Plötzlich entdeckte Johnny einen Grabstein, der ihm bekannt vorkam. Er musterte ihn genau, erkannte, daß es der ihres Vaters war, und überlegte, ob er es vor Barbara verschweigen sollte, damit sie noch eine Weile herumirrte. Aber sein Drang heimzukehren war stärker als sein Bedürfnis, sie zu quälen.

»Ich glaube, es ist dort drüben«, sagte er. Seine Stimme klang tief und distanziert. Er beobachtete, wie Barbara hinüberlief und nachsah.
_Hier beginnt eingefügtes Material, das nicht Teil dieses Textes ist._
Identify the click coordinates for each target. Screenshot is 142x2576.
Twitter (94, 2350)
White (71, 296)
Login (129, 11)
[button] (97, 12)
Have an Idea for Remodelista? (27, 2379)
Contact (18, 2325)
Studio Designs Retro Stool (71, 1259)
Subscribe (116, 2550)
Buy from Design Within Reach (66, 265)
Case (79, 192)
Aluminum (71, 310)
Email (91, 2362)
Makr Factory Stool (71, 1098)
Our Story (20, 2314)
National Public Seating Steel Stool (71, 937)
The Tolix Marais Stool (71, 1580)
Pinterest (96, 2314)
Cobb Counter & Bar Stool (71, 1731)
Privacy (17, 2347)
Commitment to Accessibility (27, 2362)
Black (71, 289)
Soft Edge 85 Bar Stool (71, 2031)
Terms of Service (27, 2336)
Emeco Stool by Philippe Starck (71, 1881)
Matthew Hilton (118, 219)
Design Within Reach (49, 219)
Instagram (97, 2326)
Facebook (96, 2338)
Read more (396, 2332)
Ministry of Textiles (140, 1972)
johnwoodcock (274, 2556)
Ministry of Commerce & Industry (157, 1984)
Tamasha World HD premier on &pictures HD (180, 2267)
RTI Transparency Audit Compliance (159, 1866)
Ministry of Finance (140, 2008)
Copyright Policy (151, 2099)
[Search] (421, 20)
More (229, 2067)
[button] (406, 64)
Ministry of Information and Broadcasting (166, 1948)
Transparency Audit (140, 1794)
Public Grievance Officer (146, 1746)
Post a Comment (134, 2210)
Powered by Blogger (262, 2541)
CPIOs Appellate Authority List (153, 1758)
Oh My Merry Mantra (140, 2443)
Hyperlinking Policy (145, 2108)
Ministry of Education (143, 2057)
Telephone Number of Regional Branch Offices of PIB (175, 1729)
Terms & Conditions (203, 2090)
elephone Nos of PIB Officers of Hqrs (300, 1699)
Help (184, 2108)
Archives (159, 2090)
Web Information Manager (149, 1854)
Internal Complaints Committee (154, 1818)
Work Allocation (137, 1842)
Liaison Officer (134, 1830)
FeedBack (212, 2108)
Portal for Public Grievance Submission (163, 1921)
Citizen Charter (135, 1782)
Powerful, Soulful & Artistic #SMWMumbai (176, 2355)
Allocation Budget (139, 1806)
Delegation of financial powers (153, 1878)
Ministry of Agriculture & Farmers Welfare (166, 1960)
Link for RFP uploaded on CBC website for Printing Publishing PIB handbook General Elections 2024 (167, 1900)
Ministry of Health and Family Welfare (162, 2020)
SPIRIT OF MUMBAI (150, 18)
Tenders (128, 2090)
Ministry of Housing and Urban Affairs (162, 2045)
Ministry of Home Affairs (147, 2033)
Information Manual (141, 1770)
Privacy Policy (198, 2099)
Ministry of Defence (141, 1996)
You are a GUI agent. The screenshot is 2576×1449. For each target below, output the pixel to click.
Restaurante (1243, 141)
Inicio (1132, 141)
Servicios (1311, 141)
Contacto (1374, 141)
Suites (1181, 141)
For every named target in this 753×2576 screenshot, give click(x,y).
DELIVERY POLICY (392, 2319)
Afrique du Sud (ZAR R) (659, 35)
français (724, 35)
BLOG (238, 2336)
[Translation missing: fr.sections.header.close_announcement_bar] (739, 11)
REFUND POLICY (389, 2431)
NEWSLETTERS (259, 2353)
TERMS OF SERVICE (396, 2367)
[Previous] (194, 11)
Wieder achtete sie darauf, daß sie nicht auf fremde Gräber trat.

»Ja, das ist es«, rief seine Schwester. »Du solltest dich freuen, Johnny - jetzt können wir uns bald wieder auf den Weg machen.«

Er kam hinüber zum Grab ihres Vaters und betrachtete kurz die Inschrift, bevor er den Kranz aus der braunen Papiertüte holte.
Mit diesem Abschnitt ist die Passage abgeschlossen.